Cognitive and behavioural therapies (CBT) have developed enormously during the last few decades. CBT is grounded on a solid theory, relevant robust research findings, and consequently has become one of the leading evidenced-based forms of psychotherapy. Hundreds of published articles have established its efficacy in a growing number of mental and physical disorders.

Part of the success of CBT has to do with its excellent ability to incorporate active elements from other schools of thought. Active therapeutic elements from analytic, interpersonal, experiential, problem-solving (just to mention some) therapies have been harmoniously integrated with basic behavioural and cognitive theories and procedures. Nevertheless, despite the diverse origin of these elements, CBT still retains its unique identity. It is really surprising to see the artful way that CBT continuously transforms itself into a major integrative science. Furthermore, this integrative process seems to be inevitable due to the expanding interest of CBT to increasingly challenging areas like personality disorders or psychoses.

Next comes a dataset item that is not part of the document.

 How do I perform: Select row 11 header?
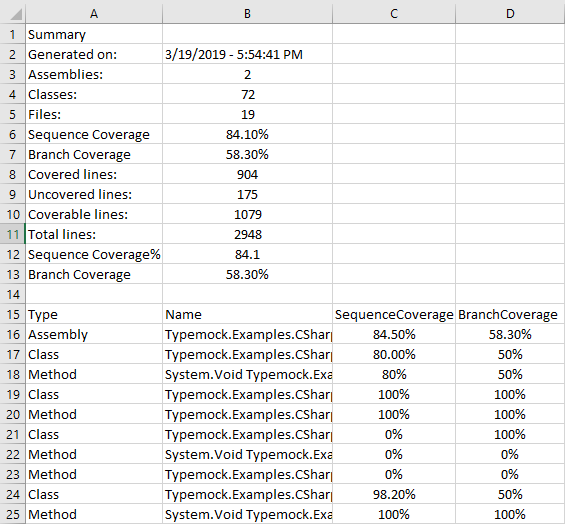pyautogui.click(x=13, y=234)
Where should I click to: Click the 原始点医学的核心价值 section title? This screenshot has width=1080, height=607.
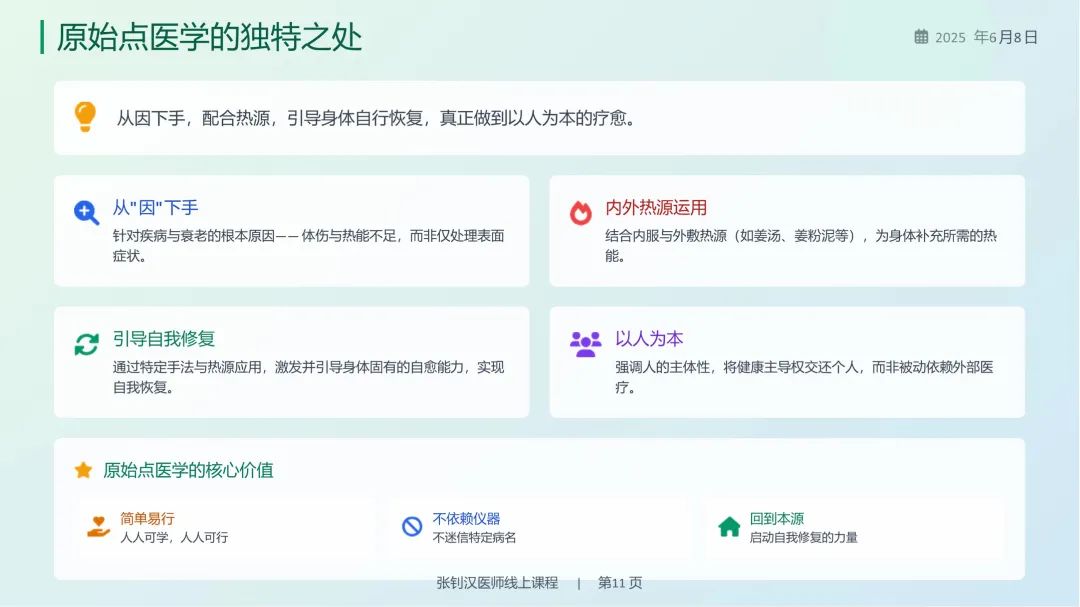point(188,470)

CBT is not only an integrative therapy, but also a highly compatible therapy. It seems that it is doing comparatively well in the process of its combination with even biological therapies, as pharmacotherapy. Unfortunately one has to listen to too many voices: CBT is superior to pharmacotherapy, CBT is equally effective to pharmacotherapy, the combination of CBT with medication is doing better than either therapy alone Who is right and who is wrong? There is only one way to process this arbitrary information. To pay close attention to ongoing and rigorous research , to close our ears to fanaticism and- most importantly- to seek carefully what is best for our patients or clients, the final- and not always with so many options- recipients of our expertise.

The scientific program will therefor cover all areas of cognitive and behavioural theories and therapies, as well as clinical and research interests in a variety of disorders of adulthood, adolescence and childhood.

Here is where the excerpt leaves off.